CP Rail to cut close to 1,000 jobs this year, despite record profits, revenue
Fresh cuts follow elimination of approximately 1,800 jobs throughout 2015
MONTREAL—Canadian Pacific Railway, which posted record profits and revenue last year, plans to cut almost 1,000 more jobs this year as it adjusts to lower shipment volumes amid a collapse in commodity prices and a weak Canadian economy.
The Calgary-based company says most of the cuts to unionized and management positions will result from attrition and kick in by mid-year.
Since 2012, the railway has cut 6,000 to 7,000 jobs in a move to boost its bottom line. In the process, it has dramatically improved its operating ratio, or operating expenses as a percentage of revenue, to below 60 per cent.
“There is still more to accomplish,” CEO Hunter Harrison said during a conference call Thursday about the company’s fourth-quarter and year-end results.
“What we’re focusing on is what we can control: which is execution, which is running an efficient railroad.”
The railway had $6.71 billion in revenue and adjusted earnings of $1.62 billion in 2015—up from $6.6 billion and $1.48 billion respectively in 2014—although both fell below analyst expectations. Meanwhile, the company forecasts a double-digit increase in adjusted profits in 2016.
The company said it had reduced its workforce by 12 per cent, eliminating nearly 1,800 jobs last year, as shipments dropped three per cent. It says attrition accounts for some 2,000 people leaving the company each year.
In addition to labour savings, the railway is cutting capital spending by $400 million.
The plan to further cut jobs takes into account changes to labour agreements in the United States that alter scheduling rules, allowing for fewer workers. Fewer workers are also needed as the railway operates longer, faster but fewer trains.
However, as market conditions improve over the longer term, CP would look to bring back employees to meet demand, said spokesman Martin Cej, who declined to say how many of the job losses will be in Canada versus the U.S.
Doug Finnson, president of the Canadian Rail Conference, which represents 3,400 CP train conductors and engineers, said he’s not aware of any planned jobs cuts beyond the 115 locomotive positions the union is fighting in arbitration.
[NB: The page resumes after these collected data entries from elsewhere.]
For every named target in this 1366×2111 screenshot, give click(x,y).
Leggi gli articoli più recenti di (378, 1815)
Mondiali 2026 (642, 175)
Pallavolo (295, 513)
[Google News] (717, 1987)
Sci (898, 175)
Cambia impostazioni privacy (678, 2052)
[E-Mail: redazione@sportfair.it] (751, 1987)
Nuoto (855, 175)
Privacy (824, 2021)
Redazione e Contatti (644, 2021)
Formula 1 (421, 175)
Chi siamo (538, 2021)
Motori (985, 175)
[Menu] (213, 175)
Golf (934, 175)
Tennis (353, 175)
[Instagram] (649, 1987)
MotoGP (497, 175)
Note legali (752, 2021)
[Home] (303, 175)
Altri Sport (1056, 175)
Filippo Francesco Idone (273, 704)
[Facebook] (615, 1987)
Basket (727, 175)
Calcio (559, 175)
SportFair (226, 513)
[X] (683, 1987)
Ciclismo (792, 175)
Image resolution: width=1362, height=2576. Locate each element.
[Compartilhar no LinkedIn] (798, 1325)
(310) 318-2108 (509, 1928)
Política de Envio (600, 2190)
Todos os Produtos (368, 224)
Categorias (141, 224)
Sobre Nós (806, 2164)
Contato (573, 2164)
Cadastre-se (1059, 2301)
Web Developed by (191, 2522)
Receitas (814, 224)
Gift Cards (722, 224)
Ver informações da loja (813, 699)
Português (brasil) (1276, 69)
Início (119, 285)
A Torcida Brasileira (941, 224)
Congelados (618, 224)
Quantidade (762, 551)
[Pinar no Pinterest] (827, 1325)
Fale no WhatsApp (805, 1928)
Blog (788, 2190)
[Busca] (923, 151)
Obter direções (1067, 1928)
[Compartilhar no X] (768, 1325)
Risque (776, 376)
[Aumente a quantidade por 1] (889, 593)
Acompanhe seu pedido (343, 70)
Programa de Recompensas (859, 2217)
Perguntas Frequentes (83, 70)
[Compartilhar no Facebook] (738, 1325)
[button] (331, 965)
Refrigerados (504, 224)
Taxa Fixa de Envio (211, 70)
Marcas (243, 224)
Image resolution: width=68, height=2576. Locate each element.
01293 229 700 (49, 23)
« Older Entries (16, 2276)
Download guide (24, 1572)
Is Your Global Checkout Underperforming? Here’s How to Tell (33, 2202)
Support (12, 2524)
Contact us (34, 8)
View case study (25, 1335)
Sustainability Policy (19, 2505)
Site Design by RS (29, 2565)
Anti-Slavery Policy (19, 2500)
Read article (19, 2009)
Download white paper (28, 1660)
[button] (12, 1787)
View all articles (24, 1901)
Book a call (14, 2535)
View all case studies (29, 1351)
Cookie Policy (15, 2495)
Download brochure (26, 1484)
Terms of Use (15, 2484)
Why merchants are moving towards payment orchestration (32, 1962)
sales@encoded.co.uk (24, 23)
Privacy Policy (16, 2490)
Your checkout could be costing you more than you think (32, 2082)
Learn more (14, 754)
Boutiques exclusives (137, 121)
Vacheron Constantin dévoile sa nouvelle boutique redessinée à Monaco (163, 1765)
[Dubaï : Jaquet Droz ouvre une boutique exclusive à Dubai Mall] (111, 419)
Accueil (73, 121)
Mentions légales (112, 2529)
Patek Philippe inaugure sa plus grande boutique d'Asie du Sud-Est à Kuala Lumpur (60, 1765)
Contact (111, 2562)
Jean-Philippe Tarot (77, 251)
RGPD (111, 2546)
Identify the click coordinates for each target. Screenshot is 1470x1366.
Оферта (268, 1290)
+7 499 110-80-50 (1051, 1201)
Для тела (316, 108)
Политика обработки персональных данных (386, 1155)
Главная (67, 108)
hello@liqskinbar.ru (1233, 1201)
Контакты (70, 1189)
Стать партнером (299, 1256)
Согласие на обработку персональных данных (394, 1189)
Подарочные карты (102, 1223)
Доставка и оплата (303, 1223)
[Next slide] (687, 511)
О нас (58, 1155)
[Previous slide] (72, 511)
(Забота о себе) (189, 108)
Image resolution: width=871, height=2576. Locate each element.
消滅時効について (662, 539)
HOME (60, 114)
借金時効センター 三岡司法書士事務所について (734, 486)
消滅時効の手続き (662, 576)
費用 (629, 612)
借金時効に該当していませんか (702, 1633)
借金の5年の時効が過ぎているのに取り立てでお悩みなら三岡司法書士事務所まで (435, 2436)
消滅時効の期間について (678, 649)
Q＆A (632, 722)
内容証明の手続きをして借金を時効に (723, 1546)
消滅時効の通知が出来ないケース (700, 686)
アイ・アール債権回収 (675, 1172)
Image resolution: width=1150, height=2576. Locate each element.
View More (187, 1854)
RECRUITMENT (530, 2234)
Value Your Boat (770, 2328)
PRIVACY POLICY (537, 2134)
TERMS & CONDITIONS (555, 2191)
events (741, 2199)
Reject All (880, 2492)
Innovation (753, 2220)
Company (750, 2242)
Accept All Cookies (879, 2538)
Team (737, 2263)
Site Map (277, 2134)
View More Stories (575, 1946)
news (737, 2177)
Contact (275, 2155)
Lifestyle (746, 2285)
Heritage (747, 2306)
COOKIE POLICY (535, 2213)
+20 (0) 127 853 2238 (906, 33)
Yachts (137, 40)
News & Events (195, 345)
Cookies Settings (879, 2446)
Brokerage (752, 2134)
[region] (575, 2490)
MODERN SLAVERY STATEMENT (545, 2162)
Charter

“I’m always worried when they say they’re going to cut jobs, particularly when they don’t tell us anything,” he said in an interview. “I think this is just one more part of (Harrison’s) cut-to-the-bone philosophy.”
CP expects to build off its strong results, despite concerns about the economy that could affect some types of freight that it carries through its North American rail network, the company said.
“We’re going to be able to convert what the economy does provide us and poise ourselves for a strong bounce-back when the economy comes back,” said president and chief operating officer Keith Creel.
Meanwhile, CP Rail said it is reviewing its strategy to acquire Norfolk Southern Railway after saying it failed to anticipate that politics would overtake the regulatory review process.
Harrison criticized interventions by elected congressional leaders and challenged those who claim CP’s proposed use of a trust is unethical and illegal even though it has been used many times in the past.
“If the deck is stacked and if somebody’s got an ace up their sleeve and are not playing by the rules, then we understand that and we have to adjust accordingly,” he told analysts.
While he believes railway mergers will eventually be required to accommodate economic and population growth, Harrison said CP will also assess whether to abandon its bid and instead recommend that its board focus on repurchasing its shares, which have fallen 35 per cent in the last year.
“If nothing happens, we’ve got a wonderful franchise here in Canada. We have not fallen in love with any deal.”